How is your kids coping with the separation? What age did you explain to them what happen?


----------



## COfan (Oct 4, 2012)

Is all of this behavior happening in front of your child?


----------



## EleGirl (Dec 3, 2011)

Tai said:


> I did that couple of times and trust me when I leave her alone she get even more angry.
> 
> I know I have to leave her I know that would be the best solution for both of us but Is that a good one for my kid?!!
> 
> ...


You have to tell her when she's not angry that you are going to do the "STOP" thing. Explain that the reason for it is to put an end to the angry outbursts.

You might also want to get a VAR (voice activated recorder) and get recordings of your wife yelling and carrying on. This way you have proof of what she is going. Find out the law for such recordings where you live. You might be able to use them as proof that your wife cannot parent your child. Do you know what she's like with your child when you are not there? If you want to find out puts some VARs and/or hidden cameras in your house. There is a good chance that she treats your child the same way she treats you when you are not there.

My son (DS) was about 8 when I left his father. By that time DS was begging me to leave his father. Any time I had to go out and wanted to leave DS with his father, DS would beg me not to leave him alone with his dad. I asked him why… his answer was “When you are gone he treats me like he treats you.”

DS does not know about the infidelities. He does know that his father can be a very mean man as he lived it. So, as I said he wanted to get away from his father as well.

DS is now 25. He’s getting his master’s in Physics. He did fine with the divorce. He did spend time with his father when we were divorce. But I was able to get the court to order his father to do 2 years of counseling and anger management in order to spend time with our son. 

When DS was 15 he refused to spend any more overnights at his father’s because of his father’s anger and violent outbursts. This happened after his father tried to go after DS physically. DS is taller and just physically more athletic than his father.. and DS picked his father up and slammed him into the wall telling his father to never, ever put a hand on him again.

Since then they have developed a good relationship on DS’s terms. They go on vacations together. DS visits his father 1-2 times a week. His father is paying for DS’s education. So in the long run the two of them have settled their differences and all is going well.

DS still lives with me as I promised to help him that is way through school.

I think that leaving DS’s father was a very smart thing for me to do for both DS and me. My son learned some very good lessons, for example no one has to put up with being mistreated.


----------



## Tai (Aug 4, 2014)

Hi Thanks you all for the comments. I did ask her that we should and must go for a divorce and she agreed but I feel seeing my child would not be as easy as I expect because of now we living in different countries and I don't really know what would be her real reaction when divorce take place...

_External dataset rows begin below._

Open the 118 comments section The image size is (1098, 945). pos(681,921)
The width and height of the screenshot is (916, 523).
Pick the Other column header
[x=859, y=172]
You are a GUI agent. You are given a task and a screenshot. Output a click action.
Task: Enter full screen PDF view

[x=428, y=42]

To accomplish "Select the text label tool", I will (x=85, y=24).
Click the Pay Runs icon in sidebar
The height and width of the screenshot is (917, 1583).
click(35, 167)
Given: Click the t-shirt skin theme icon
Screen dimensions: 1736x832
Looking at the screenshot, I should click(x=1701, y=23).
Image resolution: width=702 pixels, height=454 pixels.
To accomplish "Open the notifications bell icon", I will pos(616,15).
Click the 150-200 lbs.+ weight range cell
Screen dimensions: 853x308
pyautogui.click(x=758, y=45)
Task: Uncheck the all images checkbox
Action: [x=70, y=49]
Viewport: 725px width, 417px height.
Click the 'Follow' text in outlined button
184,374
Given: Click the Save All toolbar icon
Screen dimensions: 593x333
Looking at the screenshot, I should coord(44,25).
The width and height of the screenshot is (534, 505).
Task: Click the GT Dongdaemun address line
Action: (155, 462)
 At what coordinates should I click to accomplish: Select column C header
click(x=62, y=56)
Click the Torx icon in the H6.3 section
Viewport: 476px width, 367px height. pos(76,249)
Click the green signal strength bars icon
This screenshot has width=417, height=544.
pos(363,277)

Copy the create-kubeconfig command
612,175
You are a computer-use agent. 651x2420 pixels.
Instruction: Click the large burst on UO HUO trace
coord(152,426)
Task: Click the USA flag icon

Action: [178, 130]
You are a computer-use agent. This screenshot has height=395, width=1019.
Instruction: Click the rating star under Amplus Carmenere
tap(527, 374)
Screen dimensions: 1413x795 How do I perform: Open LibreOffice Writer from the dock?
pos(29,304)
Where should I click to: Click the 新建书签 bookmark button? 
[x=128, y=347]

I made something that may help me to cope with the separation. I create and e-mail under my daughters name and I start to send her letters on my life whats happening around me and show her my love and in case of my death or she become 18 while I'm alive will give her the pass and email myself or one of my close friend to her.

Today I would like to share with you my first e-mail to her and because it doesn't have any specific details on names or places or events I need your help am I going in the right direction is it ok that when my gurl become 18 and start reading that will give her a better picture of her dad or going to break her?!! I really appreciate your help.





_"Hope you can read this one day. I decide to write you a letter every week at least once cuz you the only person who really I trust and want to talk to.

I am in the middle of a fight with your mom and not sure yet how it would go. your mom is a great person so do I but we didn not come to the understanding point where we can respect and share everything together.

Remember honey that respect is everything there is nothing worse than partners who doesn't respect each other. I don't really know how I can survive without you next to me and I would love to but things got really complicated and you are not anymore safe while you and mom living together.

I luv you and I will always do love you for the rest of my life regardless of what you thinking of me. When I first knew your mom is pregnant I use to talk to you before I sleep I use to sing to you and read Quraan for you while you sleeping in your mummy tummy and when you born and i touched you i felt that I own everything in the world.

I used to get half naked and you in your pampers and put you on my tummy and hug you then staying there for hours. You had been and you will always be my angel and my first and last real love.

What I went through with your mum just break me apart and If there is anything left in me not broken I would continue but I can't and I am sorry for putting you in such a situation.

Your first walk was like oh god best everything happen I kept praying god for you to walk and then kept praying Allah for you to talk and will always pray for Allah to keep you safe and healthy.

first word you said was Daddy and still have your voice saying it in my mind over and over and the other word when we missed your ballet lesson and you ask me if we can go for a lovely walk if this point of time comes back I would stay with you for hours walking together while holding each other hands and when you tried will left you up on my shoulder till you say I want to go back home....

This is for today and will keep writing and writing and hope one day you can read this."_


----------



## EleGirl (Dec 3, 2011)

Why are you living in a country away from your daughter?

I thought that you were living with your wife.

The chances of an email account still existing when your daughter is grown is next to zero. You need to keep a hard copy in a safe place.


----------



## Tai (Aug 4, 2014)

We used to live together but my job took me another place where they moved with me but my wife don't want to live here anymore.

will print it and keep it safe you right.


----------



## EleGirl (Dec 3, 2011)

Can you get some kind of custody arrangement where you get to have your daughter part of the time? She could travel to where you are and stay with you for extended vacations.


----------



## Tai (Aug 4, 2014)

I can do that but I told my wife when divorce happen we will not be anymore friends but we don't need to be enemies so its her call now


----------